The Context
Building an AI-Native Design Practice
I joined GAN Integrity as Design Team Lead to build design culture in an engineering-led compliance software company. The team was talented but siloed, and design had limited influence on product strategy.
When Figma Make launched, I saw an opportunity. This could fundamentally change how we work—accelerating early exploration and getting to high-fidelity prototypes faster, especially with our design system in place. But we had no real experience using AI in our design workflow.

The Problem
Good Data, Bad Prompts
We started experimenting with prompt formulas, but results were clunky and I lacked a proper overview of complex prompts. It was challenging to capture all relevant data—user stories, research, requirements—while editing the prompt at the same time. And we kept burning credits on minor modifications just to see if something worked. Classic GIGO: garbage in, garbage out.
The frustrating part?

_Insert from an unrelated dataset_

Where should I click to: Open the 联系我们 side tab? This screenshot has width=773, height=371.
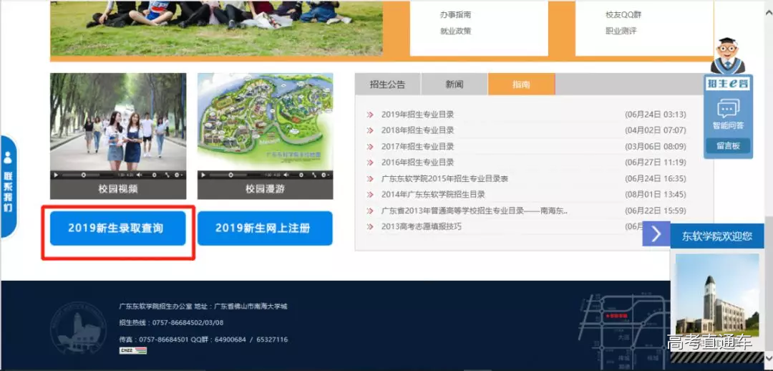click(x=8, y=186)
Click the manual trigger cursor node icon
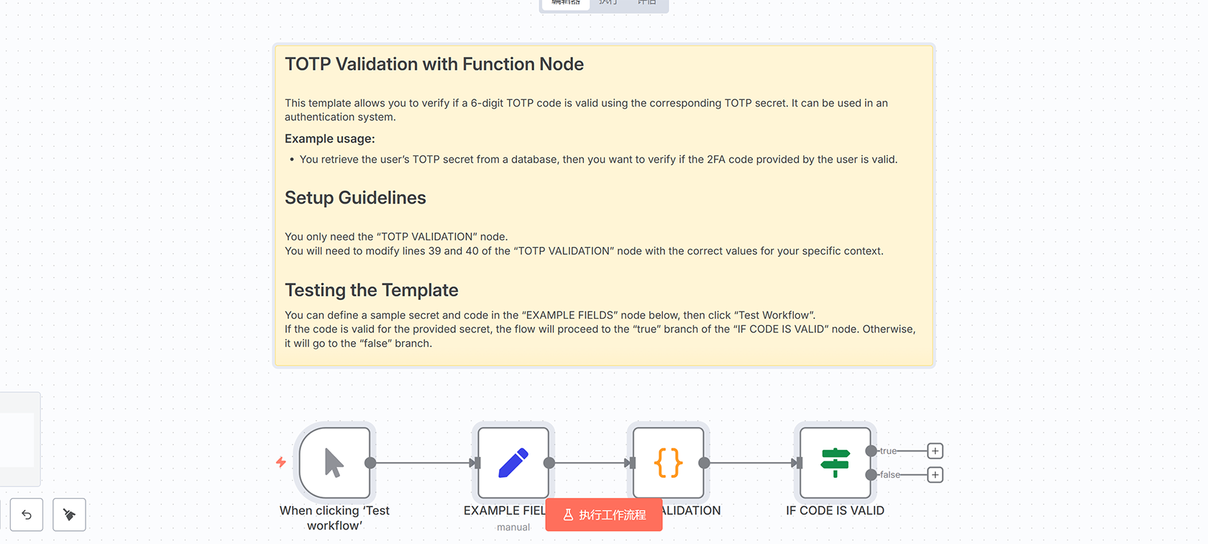The image size is (1208, 544). (334, 463)
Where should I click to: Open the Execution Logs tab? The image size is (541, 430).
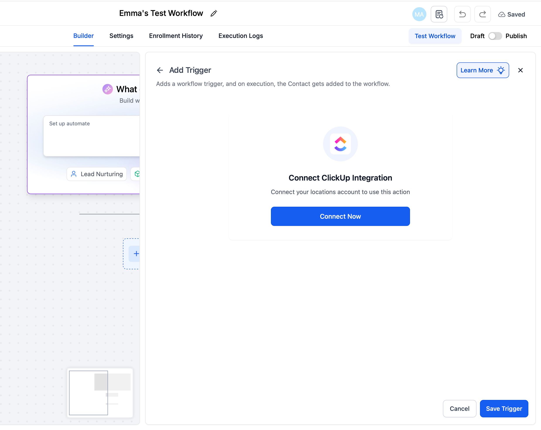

We had valuable data, exactly what you'd want to feed into prompts. But there was no efficient way to structure it, preview it, and iterate without waste.
The Experiment
From Figma to Shipped in One Sprint
So I built something. Partnering with an engineer friend, we created Spaghetti.boo in roughly 30 hours — one sprint.
The workflow:I started with initial designs in Figma Make, but they weren't right. So I moved to Claude, where we iterated until we had better code—which I could feed back into Figma for much stronger outputs. My dev partner used Lovable and Cursor for the actual build, leveraging Lovable's built-in AI features, Supabase for backend, and conversation mode to work through unfamiliar problems. If I was still unsatisfied with a design solution, I could copy it to a Figma artboard, modify it there, then push back to Lovable. Complete control, fast iterations, ship when ready.
What we shipped:
- Prompt editor with structured inputs
- Live preview to see outputs before committing
- Quality assessment to catch weak prompts
- Prompt library for reuse and iteration
It's production-ready, not a prototype. Designed for designers, not developers.

What I Learned
Four Lessons from Building with AI
Speed compounds, but doesn't replace thinking. I could test 3–4 approaches in the time it normally takes to explore one. But I still needed to define the problem clearly first.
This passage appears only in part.